Belgian pie

Trevor @ Sunday August 22nd 2004 20:01

I reckon Gayle Tomlinson has let herself be suckered for the purposes of this story in the Newcastle Evening Chronicle, passed along the counter by that notorious pie-lady, Margaret Marks:

Belgians are turning their backs on the traditional buns and taking the Geordie stottie to their hearts. Greggs [a] has launched its fourth shop in the country and the lure of steak pasties, pies and sausage rolls is whipping up a frenzy among the Flemish. In a country where chocolate and croissants are part of the staple diet, you may have doubted that Greggs, with its British sandwiches, gingerbread men and scones, would go down well. But recent figures from the firm’s latest opening in Leuven near Brussels, shows Belgians are shunning their traditional baguettes for a Greggs wedge sandwich and oval bites.

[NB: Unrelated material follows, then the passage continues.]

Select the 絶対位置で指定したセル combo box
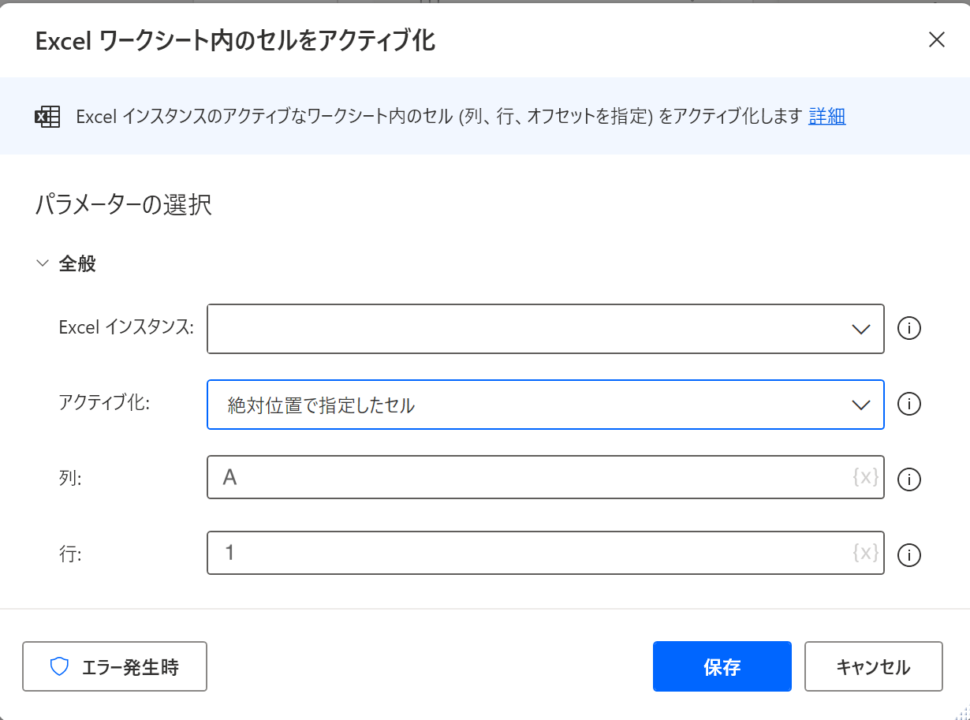Image resolution: width=970 pixels, height=720 pixels. coord(545,405)
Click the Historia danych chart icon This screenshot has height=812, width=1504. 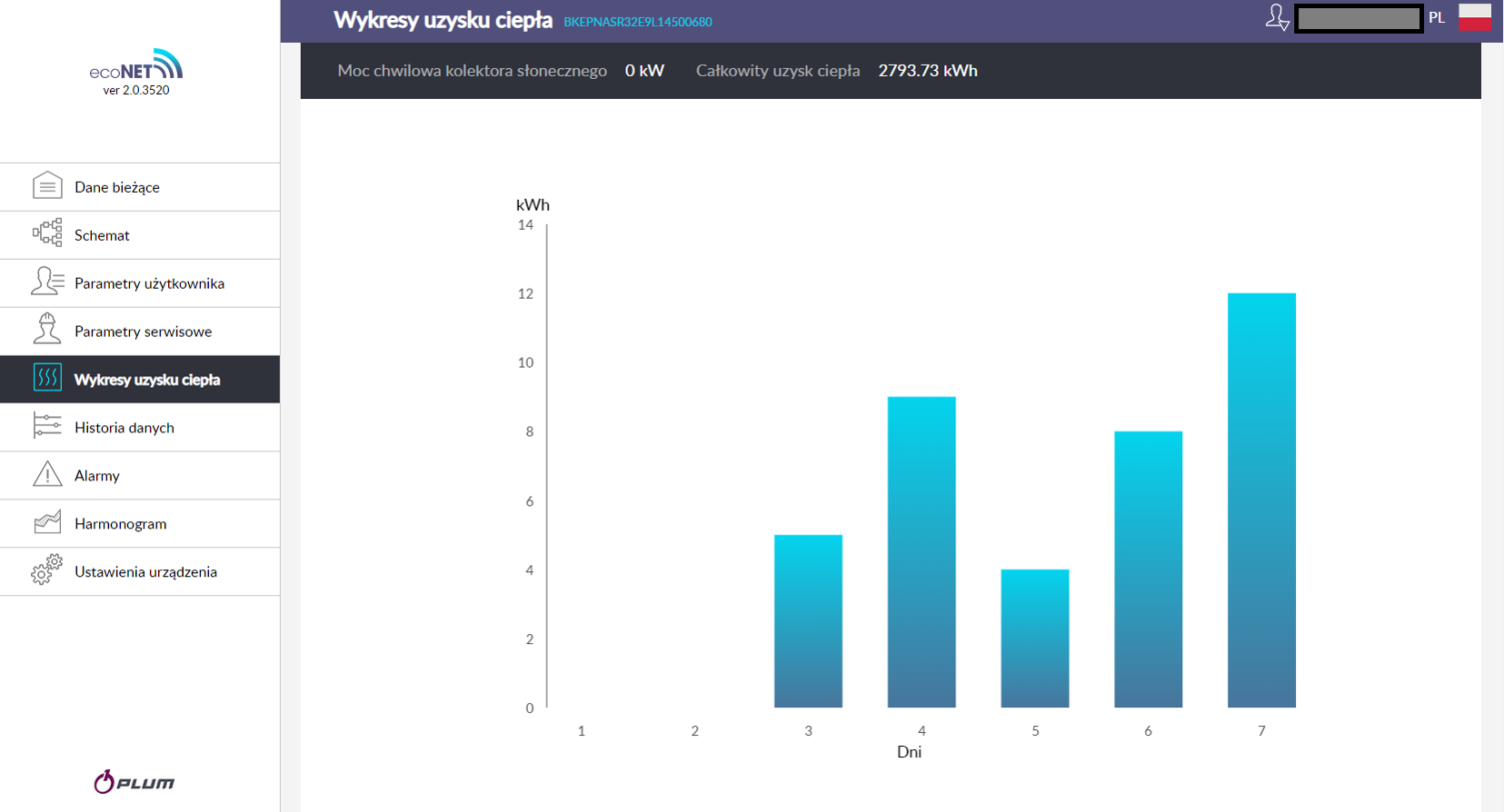tap(47, 426)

Greggs still likes to use Geordie imagery in its PR, but it’s been a nation-wide company for the past thirty years and as far as I know has never attempted to introduce one region’s specialities into another, although it may help Tyneside sales to imply that stotty cake is different from a normal bap and that Greggs cares about it. As Greggs says on its website:

Regional Differentiation
There are differences in customer demand for different products across divisions, for example the stottie bread cake is a core product for the North East division, whilst the Scotch Pie is only available in Greggs of Scotland. The divisional bakeries enable product development and production that will meet the customer demand in that particular division.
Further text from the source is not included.